There are two cruciate ligaments in the canine stifle (knee) joint, the cranial and the caudal ligaments. In human knees, they are known as the ACL and PCL. The cranial cruciate ligament is the one most commonly injured in dogs, resulting in discomfort and stifle instability with subsequent arthritis. Two cartilage pads called menisci are found within each knee.
Why did the ligament rupture?
We do not fully understand the cause of cranial cruciate ligament rupture in dogs but we do know that most cases are a result of slowly progressive cranial cruciate ligament (CrCL) degeneration. A genetic cause is being researched. Once weakened, the ligament can then rupture with minimal trauma. Dogs that rupture the cruciate ligament in one stifle are at an increased risk of rupturing the ligament in the other stifle (approximately a 50% chance).
Lameness is the most common symptom seen with CrCL rupture and can range from mild intermittent lameness with mild partial ligament tears to non-weight bearing lameness with complete tears and co-existent meniscal damage.
The CrCL rupture is diagnosed by palpitation (feeling the knee) and eliciting drawer motion or laxity within the joint. Dogs with mild ligament tears and those who are very tense may require sedation. Radiographs are helpful in determining the degree of arthritis and in ruling out some other orthopedic problems.
There have been many techniques used for repair but, for the most part, only two are currently being used at Steveston Veterinary Hospital.
(1) Lateral Stabilizing Sutures Technique
In small dogs, a lateral stabilizing suture technique is used whereby the suture is anchored around a small bone called the fabella at the back of the femur and passed through a drill hole in the tibial tuberosity or sometimes placed in a Gerdys tubercle. This suture is tightened to the point of eliminating drawer motion and is left in place permanently. The remnants of the rupture ligament are excised to theoretically lessen the progression of arthritis.
(2) Tibial Plateau Levelling Osteotomy (TPLO)
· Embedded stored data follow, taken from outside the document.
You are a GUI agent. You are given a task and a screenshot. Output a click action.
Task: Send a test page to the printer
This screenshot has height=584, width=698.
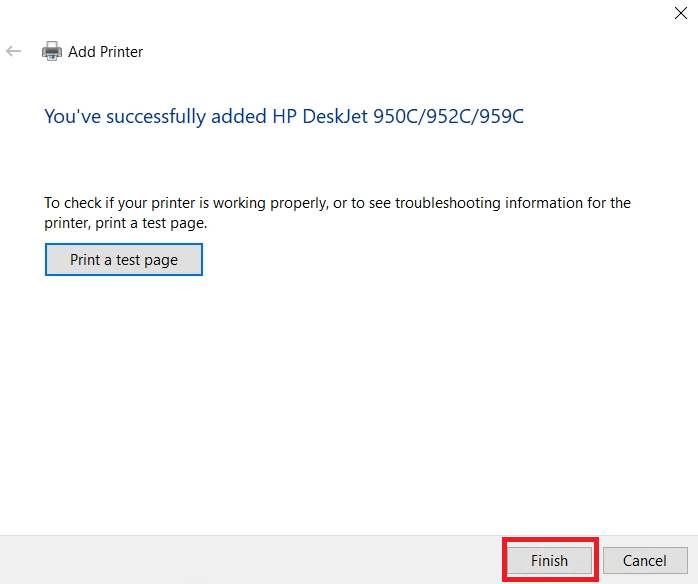click(x=124, y=260)
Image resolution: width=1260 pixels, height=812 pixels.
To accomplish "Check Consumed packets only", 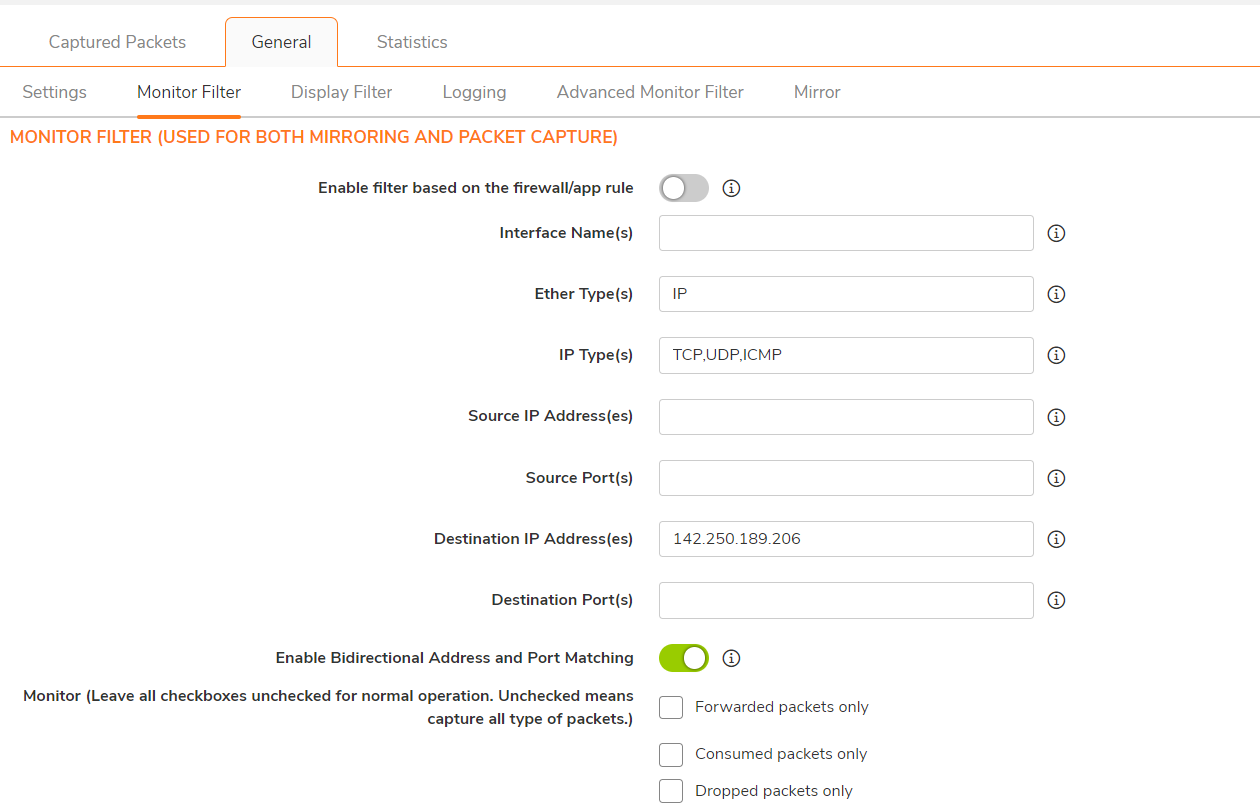I will 671,754.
This technique is used primarily in medium and large breed dogs but can also be used in small breeds. The lateral stabilizing suture is not used in large dogs because of the high incidence of either breakage or stretching of the suture material resulting in joint laxity, lameness, and the progression of arthritis.
The TPLO technique changes the slope of the tibial plateau to a near level slope which eliminates the need for the cruciate ligament in preventing tibial thrust. The top of the tibia is cut with a special bone saw below the joint surface and rotated to a near level position. It is then held in place with a special bone plate and screws while the bone heals.
In both types of surgery, torn menisci are excised and are eventually replaced with regrowth of mensci consisting of fibrocartilage. Torn menisci are responsible for much of the discomfort experienced by these dogs.
(3) Tibial Tubercle Advancement (TTA)
A third technique for cruciate repair is called the TTA which stands for tibial tubercle advancement. With this approach, the tibial crest is cut and moved forward and held in position with a spacer and a special plate with screws while the gap created fills in with new bone. This technique is not currently used at Steveston Veterinary Hospital for many reasons. The procedure is an invasive one with complication rates reported to be higher than those for the TPLO. The incidence of post operative Meniscal tears is statistically higher. Finally, clients are generally very happy with the outcome of the TPLO procedure.
Patients are rechecked 10-14 days postoperatively at the time of staple or suture removal. Most are bearing some weight on the leg at that time but full recovery generally takes 8-12 weeks. Activity must be markedly restricted at all times, particularly for the first 6 weeks. There is potential for serious problems and reduced surgical success if activity postoperatively is not restricted.
Complications are infrequent. Swelling in the area of the hock (ankle) is common after TPLO surgery and usually resolves within a few days. Licking the incision is a concern and when this occurs, an E-collar is used until the sutures are removed. Other potential but uncommon complications include breakage of the implants, infection, fracture of the tibial tuberosity, inflammation of the patellar tendon, and delayed healing. Many complications can be avoided with proper surgical technique.
Large breed dogs treated with TPLO are more comfortable postoperatively, recover more quickly, and appear to have decreased development of arthritis than dogs treated with other methods. The client and surgeon satisfaction rates are very high. Dogs that have had a considerable delay in receiving surgery generally have more advanced arthritis. Depending on the severity of the arthritis at the time of surgery, dogs may show signs of mild lameness to a more persistent lameness in cases with severe osteoarthritis. Anti-inflammatory medication may be required. The majority of dogs treated with surgery do extremely well.